Still life 03
“The 2012 phenomenon comprises a range of eschatological beliefs that cataclysmic or transformative events will occur on December 21, 2012, which is said to be the end-date of a 5,125-year-long cycle in the Mayan Long Count calendar. Various astronomical alignments and numerological formulae related to this date have been proposed.” (http://en.wikipedia.org/wiki/2012_phenomenon)
We’re beginning to see the heating up of fervour—and fear—regarding a new time for an apocalyptic catastrophe for planet earth and its people. We always have to have one, don’t we? Y2K—although not astrologically based—kept the world on tenterhooks for a few years. Christian literalism has always been tempted by the lure of numerology to find predictive meaning in the unexplained co-incidents that are inevitable and can be interpreted a thousand different ways. Similarly, astronomical convergences lend themselves to prophetic interpretations: the exact moment when the moon covers the sun is interpreted as being a more significant moment than others, as are solstices and equinoxes.

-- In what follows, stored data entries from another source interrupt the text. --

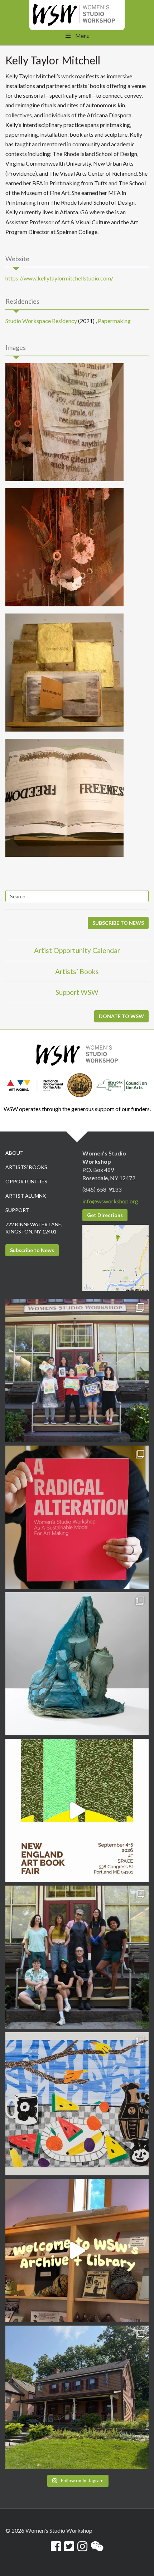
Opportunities (26, 1181)
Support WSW (77, 992)
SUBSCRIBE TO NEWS (118, 923)
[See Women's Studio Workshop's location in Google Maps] (115, 1257)
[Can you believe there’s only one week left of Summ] (77, 1957)
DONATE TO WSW (121, 1016)
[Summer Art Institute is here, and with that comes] (77, 2103)
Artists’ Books (77, 971)
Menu (82, 35)
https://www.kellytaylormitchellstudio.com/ (59, 278)
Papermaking (114, 320)
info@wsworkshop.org (110, 1201)
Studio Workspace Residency (41, 320)
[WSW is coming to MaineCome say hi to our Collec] (77, 1810)
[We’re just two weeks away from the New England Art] (77, 1517)
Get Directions (105, 1215)
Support (17, 1210)
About (14, 1153)
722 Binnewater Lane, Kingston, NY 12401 (33, 1228)
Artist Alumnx (25, 1196)
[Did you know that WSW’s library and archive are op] (77, 2250)
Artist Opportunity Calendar (77, 950)
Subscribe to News (32, 1250)
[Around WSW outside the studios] (77, 2397)
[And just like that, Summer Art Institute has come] (77, 1370)
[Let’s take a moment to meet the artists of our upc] (77, 1663)
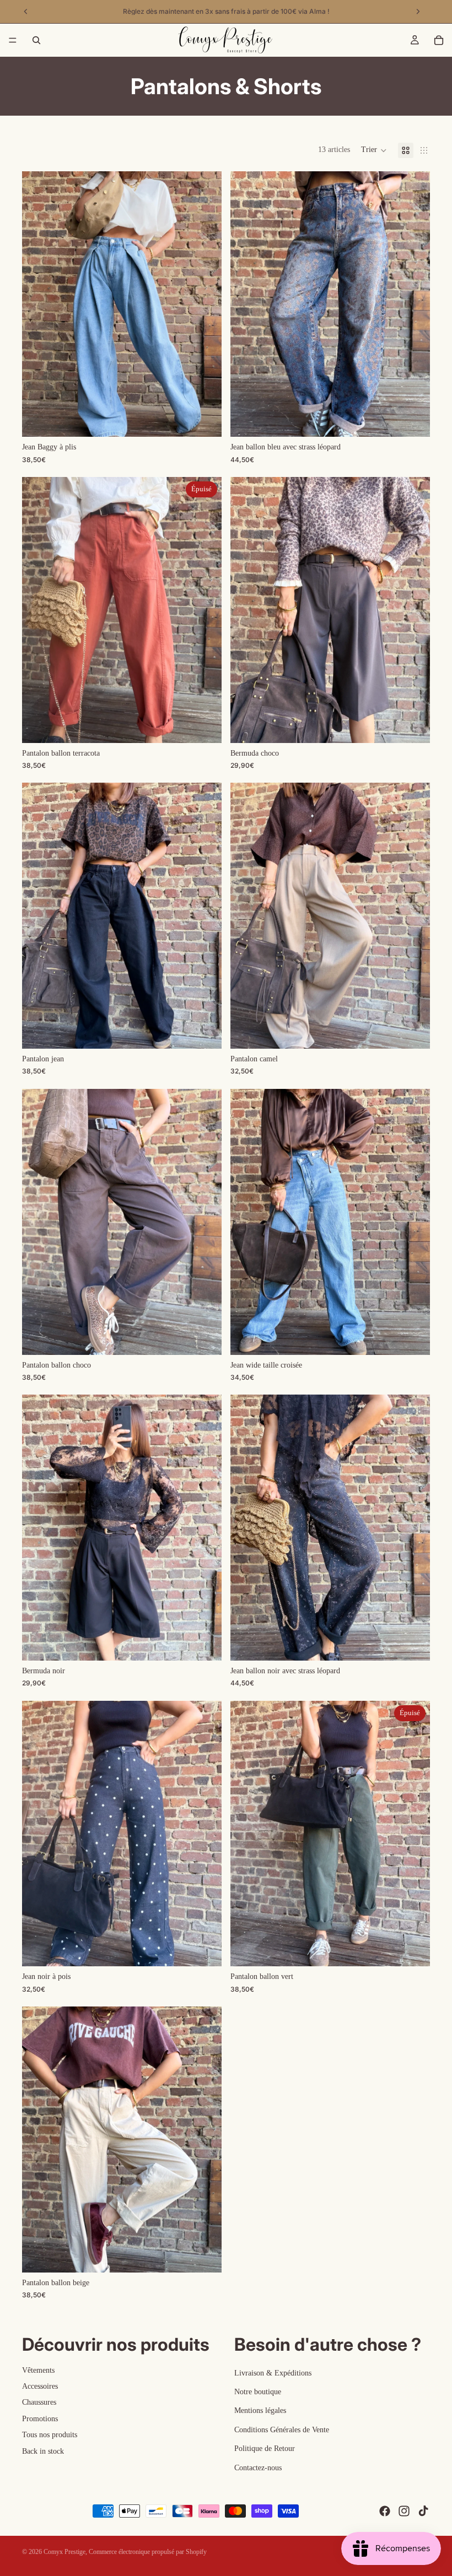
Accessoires (40, 2386)
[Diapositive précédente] (38, 304)
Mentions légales (260, 2410)
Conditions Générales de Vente (281, 2430)
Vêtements (38, 2370)
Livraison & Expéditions (272, 2373)
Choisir (213, 419)
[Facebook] (384, 2511)
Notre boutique (257, 2392)
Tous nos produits (49, 2435)
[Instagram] (404, 2511)
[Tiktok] (423, 2511)
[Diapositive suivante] (205, 304)
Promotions (40, 2419)
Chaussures (39, 2402)
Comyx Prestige (64, 2552)
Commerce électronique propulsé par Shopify (148, 2552)
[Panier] (439, 40)
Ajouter (213, 1337)
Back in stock (43, 2451)
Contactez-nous (258, 2468)
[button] (374, 150)
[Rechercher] (36, 40)
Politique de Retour (264, 2448)
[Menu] (12, 40)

To see how we’re being prepared to be afraid from now until December 21, 2012 (winter solstice meets 12/12), click on http://www.greatdreams.com/2012.htm. Here you’ll find the Mayan Calendar theories that form the basis for this new apocalyptic disaster schedule. Here you’ll read how Sweden, Norway, Russia and the George Bush family are preparing to survive the holocaust. Here you’ll see amateur science bend reality to fit fantasy. Why anyone but a fool would want to survive for a month longer than others after the earth has been decimated is not addressed, however.
In my childhood, end-times interpretation was used to frighten me into making what my elders considered to be the right choices . . . "get born again so you don’t get caught out when the rapture happens, which could well be tomorrow." These recent predictions of “the end” don’t seem to have a discernable purpose however, unless it is to get me to spend a lot of money to secure myself and my family by building a bunker and stocking it with a year’s supply of food. We shouldn’t easily dismiss the possibility that end-times predictions astrologically based are economically driven.
The future cannot be predicted, just as the past cannot be erased. Futures can be shaped however, at least in the microcosmic sense, by people who have their wits about them and are focused on the realities around them. End time predictions blunt the application of our potential by telling us, basically, that we live under the cloud of predistination, fatalism and inevitability.
In short, I predict catastrophes aplenty in 2012. But they won’t have anything to do with the cycles of the Mayan calendar, the convergence of the planes of galaxies or the coincidences of dates and numbers. 2012’s catastrophes will be caused—like 2011’s—by the colossal waste of human potential; the splurging of scarce resources in end games that are illusions.